Les attitudes et les attentes des Roumains envers l’Etat providence
Christine Leșcu, 22.06.2022, 13:53
Au cours des 15 ans écoulés depuis l’adhésion de la Roumanie à l’UE, les
progrès économiques sont évidents : le salaire moyen net a augmenté 3,5 fois,
le taux de croissance de l’économie a été un des plus rapides d’Europe et en ce
qui concerne le produit intérieur brut, la croissance des dernières années
place la Roumanie première parmi les Etats de l’Union européenne.
Parallèlement, les statistiques illustrent une amplification des clivages entre
riches et pauvres, l’aggravation de l’abandon scolaire et une émigration
importante. Dans de telles conditions, la Fondation Friedrich Ebert de Roumanie
a réalisé une recherche sociologique afin de découvrir l’opinion des Roumains
sur l’implication de l’Etat dans la société. Le résultat a été l’étude
« Attitudes et valeurs progressistes en Roumanie ». Au sujet des
prémices de cette étude, nous écoutons le sociologue Claudiu Tufiș, un des
co-auteurs :
« L’espace public est fortement ancré à
droite lorsqu’on évoque l’idéologie et lorsqu’on parle de valeurs, on évoque
surtout le libéralisme, l’économie de marché, la compétition, le respect de la
propriété privée, la corruption et l’anticorruption. On parle moins de thèmes
qui pourraient intéresser la plus grande partie de la population qui peine à
boucler les fins de mois. C’est de là qu’est partie cette initiative de la
Fondation Friedrich Ebert. De la tentative de mesurer certaines valeurs
normalement associées à la gauche. Ce qui plus est, il n’y a pas trop de
recherches sociologiques censées analyser ces choses directement. »

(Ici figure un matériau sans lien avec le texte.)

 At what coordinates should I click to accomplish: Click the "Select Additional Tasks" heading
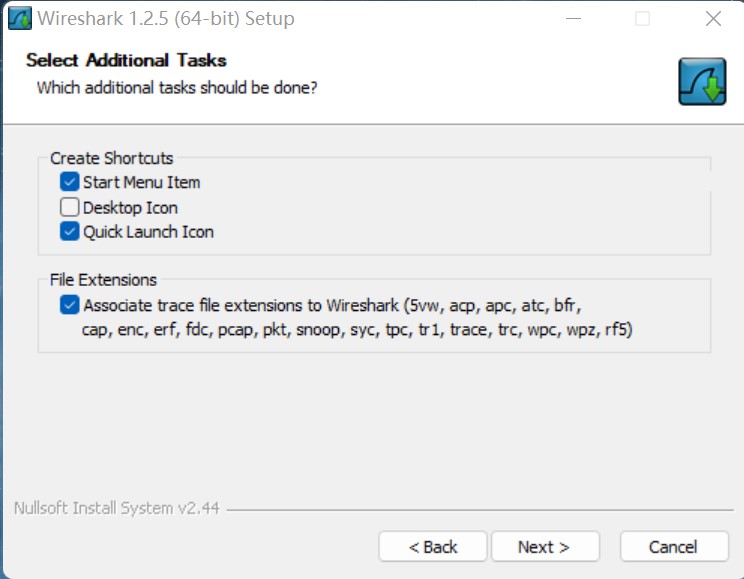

Pour le sociologue Claudiu Tufiș, le mot « progressiste » n’a pas
été un choix inspiré. Il aurait préféré même le mot
« de gauche », vu que les grands thèmes du sondage se retrouvent
normalement parmi les politiques de la gauche : la protection sociale, le
financement par l’Etat de l’enseignement et du secteur sanitaire,
l’intervention de l’Etat dans l’économie pour assurer des conditions de vie
équitables. Parmi les questions posées aux personnes interrogées figurent aussi
celles relatives à l’imposition progressive, un thème très actuel en Roumanie,
où on évoque l’élimination du taux unique d’imposition. Ecoutons le sociologue Claudiu
Tufiș.
« La première question qui a attiré
l’attention a porté sur les préférences des Roumains en matière d’imposition et
le fameux taux de 73 %. C’est-à-dire que trois quarts de la population affirme
que ceux qui touchent des revenus plus élevés devraient payer plus d’impôts.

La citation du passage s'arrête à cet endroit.